Le FSN commence à distribuer ses aides
L'activation depuis quelques semaines du FSN participe à cette "stimulation" de l'offre. Les premières collectivités territoriales bénéficiaires ont d'abord été l'Auvergne et ses quatre départements (Allier, Cantal, Haute-Loire et Puy-de-Dôme, pour 35,5 millions d'euros) ainsi que la Manche (18,5 millions). Cette semaine, deux autres candidats ont obtenu un soutien : la Bretagne (66 millions d'euros) pour le déploiement d'une première tranche de 185.000 lignes en fibre optique jusqu'à l'abonné, dont la moitié en zone rurale, et la Haute-Marne (6 millions d'euros), notamment pour l'équipement de Langres en FTTH. Au total, 126 millions d'euros ont été engagés sur des programmes portés par dix départements français.
Orange devient client du réseau FTTH de la Manche
L'autre changement est venu de France télécom/Orange qui sera bientôt client du réseau FTTH manchois. L'accord de cofinancement pour les communes de Saint-Lô et Cherbourg (26.000 prises), officialisé le 21 mars à l'Assemblée nationale, devrait être signé dans les prochaines semaines avec le délégataire Manche télécom (70% SFR, 30% Caisse des Dépôts). France télécom/Orange avait déjà franchi une étape en répondant aux projets des collectivités locales et en obtenant ses deux premières DSP (délégations de service public) à Laval et à Palaiseau. Mais l'opérateur historique n'avait encore jamais été client d'un RIP dont il n'était pas lui-même constructeur du réseau. L'accord de la Manche est donc une première qui résulte d'un travail de 18 mois. Roland Courteille, directeur de Manche numérique, raconte : "Suite à une expérimentation FTTH menée sur 900 logements à Saint-Lô avec Manche télécom, SFR et France télécom, nous avons refondu notre catalogue de services et en particulier abandonné le principe d'achat par plaques qui revenait à effectuer un investissement important pour l'opérateur. Nous proposons désormais un achat par tranches, plus progressif, qui pourra être utilisé aussi dans le cadre de la prochaine DSP en affermage prévue pour avril prochain. Par ailleurs, dans le calcul des tarifs nous avons également tenu compte de la réalité des catalogues de SFR et de France télécom." Les 26.000 foyers bientôt raccordables de Cherbourg et de Saint-Lô pourront donc bénéficier de la double offre commerciale, d'Orange et de SFR. Cet accord ne signifie pas encore une large ouverture, car chaque contexte local compte et fera l'objet de négociations spécifiques. Mais il esquisse un modèle de coinvestissement avec les opérateurs et laisse espérer de nouveaux débouchés pour les RIP.

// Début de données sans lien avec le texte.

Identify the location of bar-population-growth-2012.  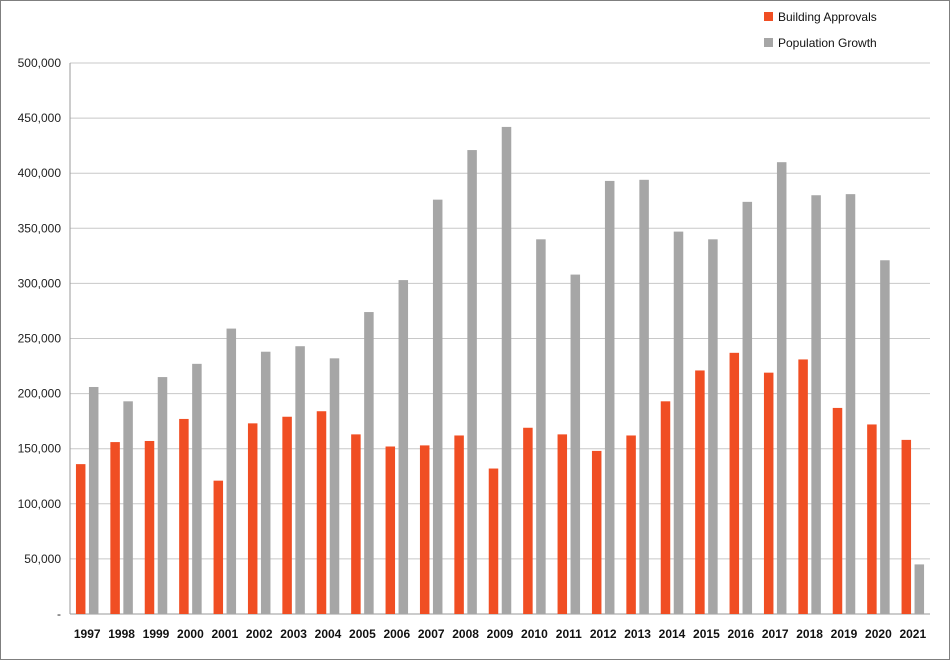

La mobilisation du secteur public représente aujourd'hui un des meilleurs atouts pour le déploiement du très haut débit. Mais la croissance dépend aussi du dynamisme des investisseurs privés. Pour que la cohabitation s'enrichisse et porte les territoires sur la bonne pente, un rééquilibrage des rapports entre initiative privée et initiative publique sera sans doute nécessaire comme le souhaitent beaucoup d'élus locaux toutes tendances confondues. Mais compte tenu de toutes les contraintes, la marge de manoeuvre sera étroite et délicate à gérer.